Additionally, pregnant patients were more likely to experience preterm birth and their newborns are more likely to be admitted to a neonatal unit. Being older, overweight, and having pre-existing medical conditions such as hypertension and diabetes also seemed to increase the risk of having severe COVID-19, the study found.
Pregnant women are thought to be a high-risk group for COVID-19 infection, and there are concerns about potential adverse effects of the virus on both mother and baby.
For the study, researchers began a living systematic review to compare the clinical features, risk factors, and outcomes of COVID-19 in pregnant and recently pregnant women with non-pregnant women of similar age. Living systematic reviews are useful in fast moving research areas such as COVID-19 because they can be updated regularly as new information becomes available, the researchers said.

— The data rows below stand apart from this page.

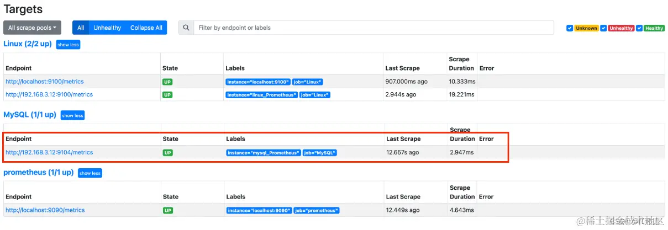This screenshot has height=230, width=668.
Task: Click the job="prometheus" label badge
Action: click(317, 211)
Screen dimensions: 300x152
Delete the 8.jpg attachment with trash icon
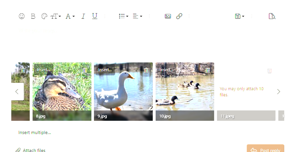pos(85,70)
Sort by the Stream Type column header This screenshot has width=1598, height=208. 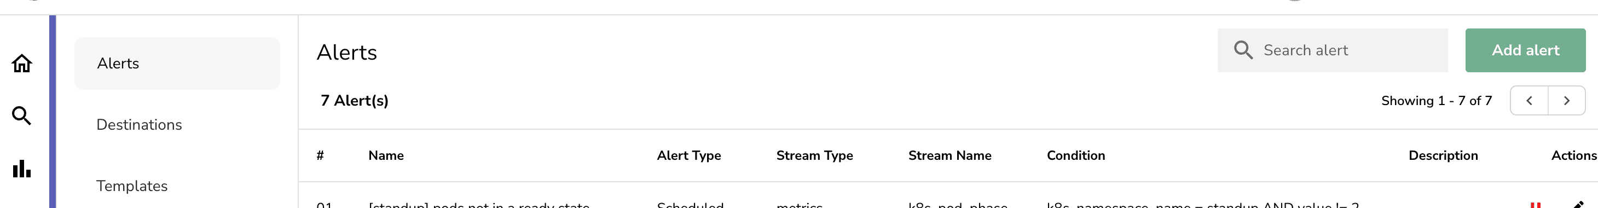pos(814,156)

The findings are based on 77 studies reporting rates, clinical features such as symptoms, laboratory, and x-ray findings, risk factors, and outcomes for 11,432 pregnant and recently pregnant women admitted to hospital and diagnosed as having suspected or confirmed COVID-19.
Compared with non-pregnant women of reproductive age, the researchers found that pregnant and recently pregnant women with COVID-19 were less likely to report symptoms of fever and muscle pain, but were more likely to need admission to an intensive care unit and need ventilation.

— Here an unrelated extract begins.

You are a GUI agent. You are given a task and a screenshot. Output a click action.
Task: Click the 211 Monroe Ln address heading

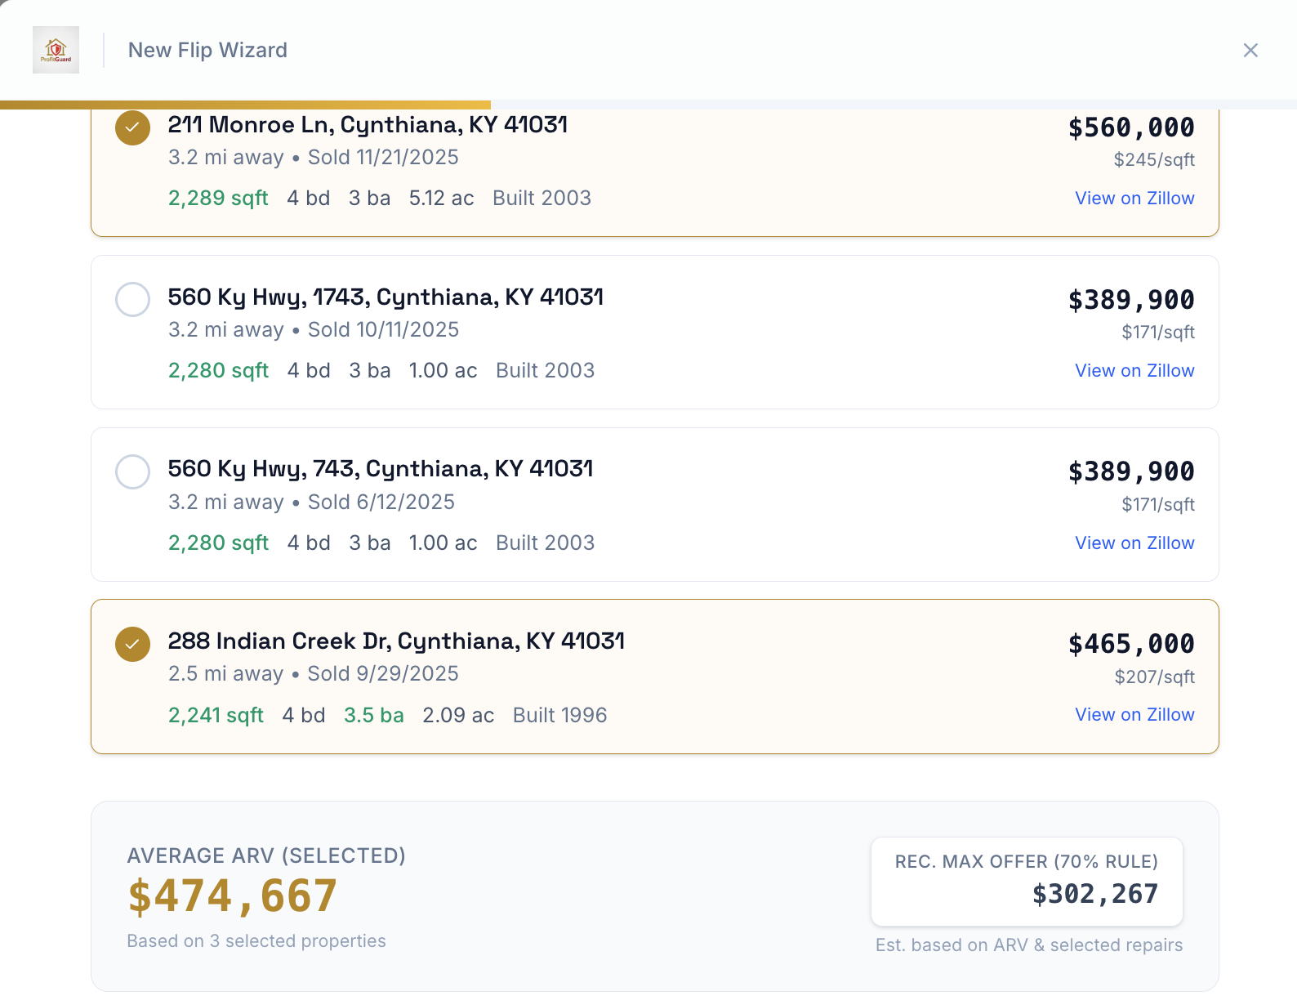point(368,125)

Maternal risk factors associated with severe COVID-19 were increasing age, high body mass index, chronic high blood pressure, and pre-existing diabetes. The odds of giving birth prematurely was also higher in pregnant and recently pregnant women with COVID-19 compared to those without the disease.
A quarter of all babies born to mothers with COVID-19 were admitted to a neonatal unit and were at increased risk of admission than those born to mothers without the disease, according to the study. However, stillbirth and newborn death rates were low.
The researchers said some study limitations may have affected their results, including differences in study size, design, and definitions of symptoms, tests, and outcomes. However, strengths include the large sample size and robust search methods to minimize the risk of missing studies and duplicate data.
As such, the researchers said in an official statement that healthcare professionals should be aware that pregnant women with COVID-19 might need access to intensive care and specialist baby care facilities.